The formula for current yield is:
Current Yield = (Annual Coupon Payment / Current Market Price) × 100
For example, suppose a bond has an annual coupon payment of $50 and it is currently selling for $900 on the market. The current yield would be:
Current Yield = (50 / 900) × 100 = 5.56%
This means an investor buying the bond at $900 earns a 5.56% return annually on their investment based on the bond’s current price.
Let us now differentiate the other options:
- A) Coupon rate refers to the fixed annual interest rate paid by the bond based on its par value. It does not account for changes in the market price of the bond. For instance, if the par value is $1,000 and the bond pays $60 annually, the coupon rate is 6 percent.
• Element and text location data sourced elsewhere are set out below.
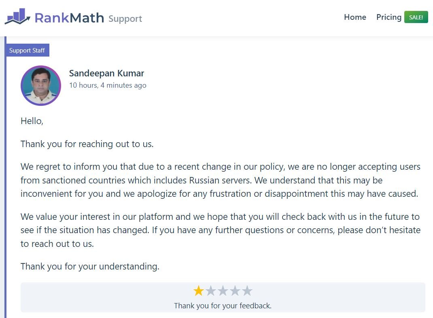Rate the reply four stars
This screenshot has width=433, height=318.
pyautogui.click(x=235, y=291)
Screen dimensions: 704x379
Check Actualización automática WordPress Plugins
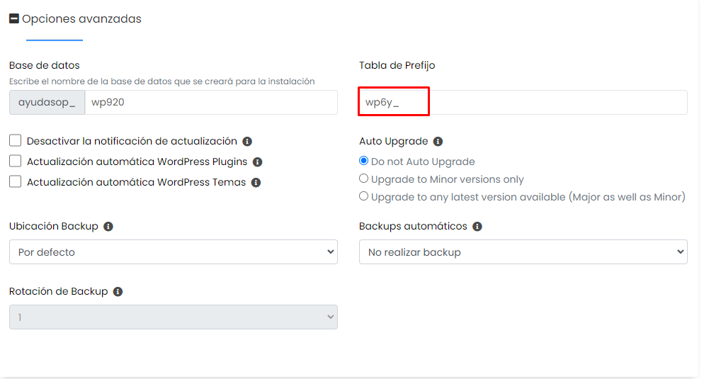coord(16,161)
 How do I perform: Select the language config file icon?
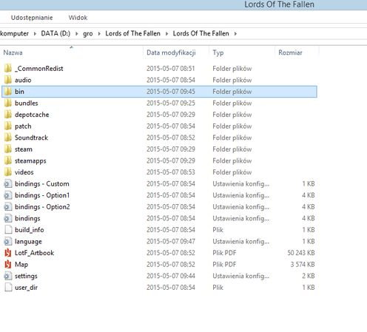(x=8, y=241)
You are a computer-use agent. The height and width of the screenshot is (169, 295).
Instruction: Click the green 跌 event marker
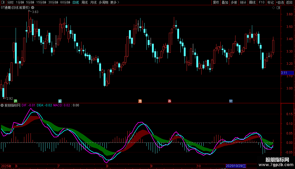[x=16, y=101]
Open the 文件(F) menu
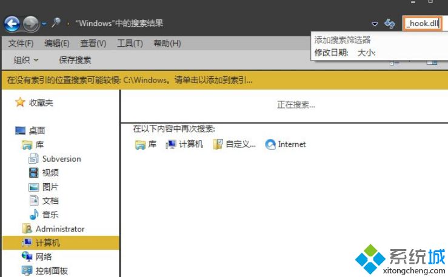The image size is (448, 277). [21, 44]
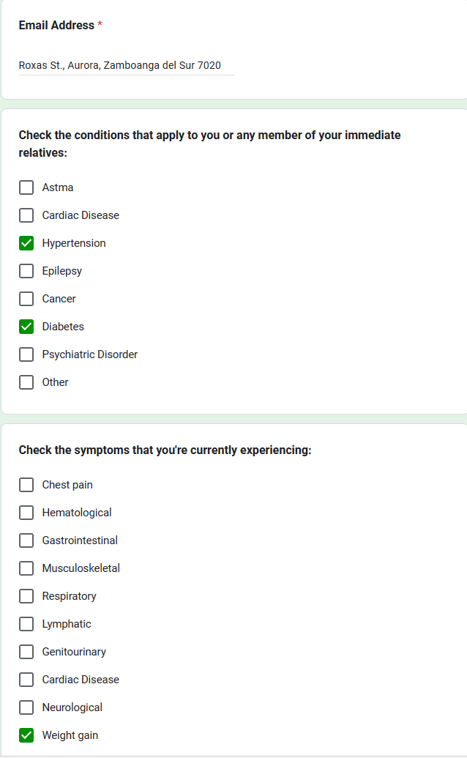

- B) Par value (or face value) is the amount the bond issuer agrees to repay at maturity. It is not a measure of return but rather the principal amount of the bond.
- C) Maturity indicates the date on which the bond will mature and the issuer will repay the par value to the bondholder. It does not reflect the return on investment.
Therefore, current yield is the most accurate representation of the return a bondholder earns annually based on the bond’s current price.